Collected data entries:
╔══
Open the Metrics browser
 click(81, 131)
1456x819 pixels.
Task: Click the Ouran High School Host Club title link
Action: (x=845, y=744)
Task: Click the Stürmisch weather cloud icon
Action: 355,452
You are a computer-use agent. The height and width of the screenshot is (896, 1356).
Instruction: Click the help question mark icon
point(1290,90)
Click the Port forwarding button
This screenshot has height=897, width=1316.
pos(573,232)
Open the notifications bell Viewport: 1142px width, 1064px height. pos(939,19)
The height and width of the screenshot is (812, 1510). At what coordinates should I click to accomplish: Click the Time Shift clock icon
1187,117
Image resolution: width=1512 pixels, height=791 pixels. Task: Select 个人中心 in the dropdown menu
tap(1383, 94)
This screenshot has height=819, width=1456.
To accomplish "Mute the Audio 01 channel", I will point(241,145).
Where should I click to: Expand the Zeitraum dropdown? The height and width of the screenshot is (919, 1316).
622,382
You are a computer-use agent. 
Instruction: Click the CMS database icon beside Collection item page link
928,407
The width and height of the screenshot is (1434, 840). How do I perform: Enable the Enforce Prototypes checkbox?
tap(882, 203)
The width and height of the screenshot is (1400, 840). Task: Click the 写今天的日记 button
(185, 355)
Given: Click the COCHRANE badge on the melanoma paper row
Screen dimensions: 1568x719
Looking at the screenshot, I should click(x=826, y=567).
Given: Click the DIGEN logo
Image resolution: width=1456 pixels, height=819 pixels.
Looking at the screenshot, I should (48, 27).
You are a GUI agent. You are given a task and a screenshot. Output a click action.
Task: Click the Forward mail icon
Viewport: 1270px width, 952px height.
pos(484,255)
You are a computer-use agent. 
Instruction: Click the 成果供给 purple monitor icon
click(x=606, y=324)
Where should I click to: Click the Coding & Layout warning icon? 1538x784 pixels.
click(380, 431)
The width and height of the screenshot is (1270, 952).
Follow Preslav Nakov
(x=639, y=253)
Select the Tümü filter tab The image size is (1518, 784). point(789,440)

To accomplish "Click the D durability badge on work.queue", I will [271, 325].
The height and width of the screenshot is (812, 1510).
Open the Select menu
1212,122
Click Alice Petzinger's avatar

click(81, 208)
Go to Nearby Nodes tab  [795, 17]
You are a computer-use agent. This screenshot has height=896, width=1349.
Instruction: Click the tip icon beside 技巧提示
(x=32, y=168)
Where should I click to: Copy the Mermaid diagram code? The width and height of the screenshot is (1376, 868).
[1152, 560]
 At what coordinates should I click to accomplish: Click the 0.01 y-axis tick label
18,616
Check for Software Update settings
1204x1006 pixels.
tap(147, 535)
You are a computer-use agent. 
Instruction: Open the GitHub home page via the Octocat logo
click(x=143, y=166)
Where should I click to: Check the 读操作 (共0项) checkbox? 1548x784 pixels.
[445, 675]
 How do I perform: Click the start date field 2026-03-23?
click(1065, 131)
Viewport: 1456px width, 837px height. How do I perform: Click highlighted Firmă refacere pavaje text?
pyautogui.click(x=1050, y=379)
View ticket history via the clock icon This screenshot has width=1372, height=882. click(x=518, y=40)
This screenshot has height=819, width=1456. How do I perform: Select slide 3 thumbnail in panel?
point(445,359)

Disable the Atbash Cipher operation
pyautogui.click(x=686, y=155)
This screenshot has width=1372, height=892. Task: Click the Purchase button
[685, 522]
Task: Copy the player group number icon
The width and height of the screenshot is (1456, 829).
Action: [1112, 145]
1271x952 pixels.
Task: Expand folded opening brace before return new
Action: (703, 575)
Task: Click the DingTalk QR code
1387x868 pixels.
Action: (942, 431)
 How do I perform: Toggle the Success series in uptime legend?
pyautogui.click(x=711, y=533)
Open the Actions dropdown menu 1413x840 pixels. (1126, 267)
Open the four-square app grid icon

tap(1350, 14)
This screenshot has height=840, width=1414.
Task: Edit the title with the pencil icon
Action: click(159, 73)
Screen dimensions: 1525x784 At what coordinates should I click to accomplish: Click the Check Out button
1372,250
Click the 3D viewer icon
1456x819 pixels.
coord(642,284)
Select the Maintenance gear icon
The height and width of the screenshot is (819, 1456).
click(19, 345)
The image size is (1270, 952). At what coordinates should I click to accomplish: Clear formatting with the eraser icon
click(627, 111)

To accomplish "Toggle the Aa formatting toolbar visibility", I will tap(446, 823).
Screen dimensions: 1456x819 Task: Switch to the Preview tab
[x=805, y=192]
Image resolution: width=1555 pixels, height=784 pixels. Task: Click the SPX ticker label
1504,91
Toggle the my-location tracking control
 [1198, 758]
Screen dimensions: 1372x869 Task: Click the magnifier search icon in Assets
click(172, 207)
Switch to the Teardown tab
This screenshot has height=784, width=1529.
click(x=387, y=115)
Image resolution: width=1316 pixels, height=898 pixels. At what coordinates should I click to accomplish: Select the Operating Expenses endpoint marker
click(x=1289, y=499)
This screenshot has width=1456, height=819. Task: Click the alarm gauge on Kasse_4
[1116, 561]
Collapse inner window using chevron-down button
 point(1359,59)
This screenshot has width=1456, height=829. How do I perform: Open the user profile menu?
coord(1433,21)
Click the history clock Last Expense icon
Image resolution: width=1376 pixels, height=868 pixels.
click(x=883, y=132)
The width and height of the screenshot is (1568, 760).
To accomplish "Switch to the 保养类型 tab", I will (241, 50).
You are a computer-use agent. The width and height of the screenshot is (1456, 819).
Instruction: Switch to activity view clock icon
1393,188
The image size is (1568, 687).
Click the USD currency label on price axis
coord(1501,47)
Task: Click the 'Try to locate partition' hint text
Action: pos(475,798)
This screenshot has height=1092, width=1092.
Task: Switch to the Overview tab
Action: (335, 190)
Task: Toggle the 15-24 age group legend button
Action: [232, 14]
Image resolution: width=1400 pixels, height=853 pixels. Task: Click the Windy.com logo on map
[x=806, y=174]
╚══
**What the exercise asks**
Word for word, transcribe the data shown above.

**Response area**
Open the Metrics browser
 click(81, 131)
1456x819 pixels.
Task: Click the Ouran High School Host Club title link
Action: (x=845, y=744)
Task: Click the Stürmisch weather cloud icon
Action: 355,452
You are a computer-use agent. The height and width of the screenshot is (896, 1356).
Instruction: Click the help question mark icon
point(1290,90)
Click the Port forwarding button
This screenshot has height=897, width=1316.
pos(573,232)
Open the notifications bell Viewport: 1142px width, 1064px height. pos(939,19)
The height and width of the screenshot is (812, 1510). At what coordinates should I click to accomplish: Click the Time Shift clock icon
1187,117
Image resolution: width=1512 pixels, height=791 pixels. Task: Select 个人中心 in the dropdown menu
tap(1383, 94)
This screenshot has height=819, width=1456.
To accomplish "Mute the Audio 01 channel", I will point(241,145).
Where should I click to: Expand the Zeitraum dropdown? The height and width of the screenshot is (919, 1316).
622,382
You are a computer-use agent. 
Instruction: Click the CMS database icon beside Collection item page link
928,407
The width and height of the screenshot is (1434, 840). How do I perform: Enable the Enforce Prototypes checkbox?
tap(882, 203)
The width and height of the screenshot is (1400, 840). Task: Click the 写今天的日记 button
(185, 355)
Given: Click the COCHRANE badge on the melanoma paper row
Screen dimensions: 1568x719
Looking at the screenshot, I should click(x=826, y=567).
Given: Click the DIGEN logo
Image resolution: width=1456 pixels, height=819 pixels.
Looking at the screenshot, I should (48, 27).
You are a GUI agent. You are given a task and a screenshot. Output a click action.
Task: Click the Forward mail icon
Viewport: 1270px width, 952px height.
pos(484,255)
You are a computer-use agent. 
Instruction: Click the 成果供给 purple monitor icon
click(x=606, y=324)
Where should I click to: Click the Coding & Layout warning icon? 1538x784 pixels.
click(380, 431)
The width and height of the screenshot is (1270, 952).
Follow Preslav Nakov
(x=639, y=253)
Select the Tümü filter tab The image size is (1518, 784). point(789,440)

To accomplish "Click the D durability badge on work.queue", I will [271, 325].
The height and width of the screenshot is (812, 1510).
Open the Select menu
1212,122
Click Alice Petzinger's avatar

click(81, 208)
Go to Nearby Nodes tab  [795, 17]
You are a computer-use agent. This screenshot has height=896, width=1349.
Instruction: Click the tip icon beside 技巧提示
(x=32, y=168)
Where should I click to: Copy the Mermaid diagram code? The width and height of the screenshot is (1376, 868).
[1152, 560]
 At what coordinates should I click to accomplish: Click the 0.01 y-axis tick label
18,616
Check for Software Update settings
1204x1006 pixels.
tap(147, 535)
You are a computer-use agent. 
Instruction: Open the GitHub home page via the Octocat logo
click(x=143, y=166)
Where should I click to: Check the 读操作 (共0项) checkbox? 1548x784 pixels.
[445, 675]
 How do I perform: Click the start date field 2026-03-23?
click(1065, 131)
Viewport: 1456px width, 837px height. How do I perform: Click highlighted Firmă refacere pavaje text?
pyautogui.click(x=1050, y=379)
View ticket history via the clock icon This screenshot has width=1372, height=882. click(x=518, y=40)
This screenshot has height=819, width=1456. How do I perform: Select slide 3 thumbnail in panel?
point(445,359)

Disable the Atbash Cipher operation
pyautogui.click(x=686, y=155)
This screenshot has width=1372, height=892. Task: Click the Purchase button
[685, 522]
Task: Copy the player group number icon
The width and height of the screenshot is (1456, 829).
Action: [1112, 145]
1271x952 pixels.
Task: Expand folded opening brace before return new
Action: (703, 575)
Task: Click the DingTalk QR code
1387x868 pixels.
Action: (942, 431)
 How do I perform: Toggle the Success series in uptime legend?
pyautogui.click(x=711, y=533)
Open the Actions dropdown menu 1413x840 pixels. (1126, 267)
Open the four-square app grid icon

tap(1350, 14)
This screenshot has height=840, width=1414.
Task: Edit the title with the pencil icon
Action: click(159, 73)
Screen dimensions: 1525x784 At what coordinates should I click to accomplish: Click the Check Out button
1372,250
Click the 3D viewer icon
1456x819 pixels.
coord(642,284)
Select the Maintenance gear icon
The height and width of the screenshot is (819, 1456).
click(19, 345)
The image size is (1270, 952). At what coordinates should I click to accomplish: Clear formatting with the eraser icon
click(627, 111)

To accomplish "Toggle the Aa formatting toolbar visibility", I will tap(446, 823).
Screen dimensions: 1456x819 Task: Switch to the Preview tab
[x=805, y=192]
Image resolution: width=1555 pixels, height=784 pixels. Task: Click the SPX ticker label
1504,91
Toggle the my-location tracking control
 [1198, 758]
Screen dimensions: 1372x869 Task: Click the magnifier search icon in Assets
click(172, 207)
Switch to the Teardown tab
This screenshot has height=784, width=1529.
click(x=387, y=115)
Image resolution: width=1316 pixels, height=898 pixels. At what coordinates should I click to accomplish: Select the Operating Expenses endpoint marker
click(x=1289, y=499)
This screenshot has width=1456, height=819. Task: Click the alarm gauge on Kasse_4
[1116, 561]
Collapse inner window using chevron-down button
 point(1359,59)
This screenshot has width=1456, height=829. How do I perform: Open the user profile menu?
coord(1433,21)
Click the history clock Last Expense icon
Image resolution: width=1376 pixels, height=868 pixels.
click(x=883, y=132)
The width and height of the screenshot is (1568, 760).
To accomplish "Switch to the 保养类型 tab", I will (241, 50).
You are a computer-use agent. The width and height of the screenshot is (1456, 819).
Instruction: Switch to activity view clock icon
1393,188
The image size is (1568, 687).
Click the USD currency label on price axis
coord(1501,47)
Task: Click the 'Try to locate partition' hint text
Action: pos(475,798)
This screenshot has height=1092, width=1092.
Task: Switch to the Overview tab
Action: (335, 190)
Task: Toggle the 15-24 age group legend button
Action: [232, 14]
Image resolution: width=1400 pixels, height=853 pixels. Task: Click the Windy.com logo on map
[x=806, y=174]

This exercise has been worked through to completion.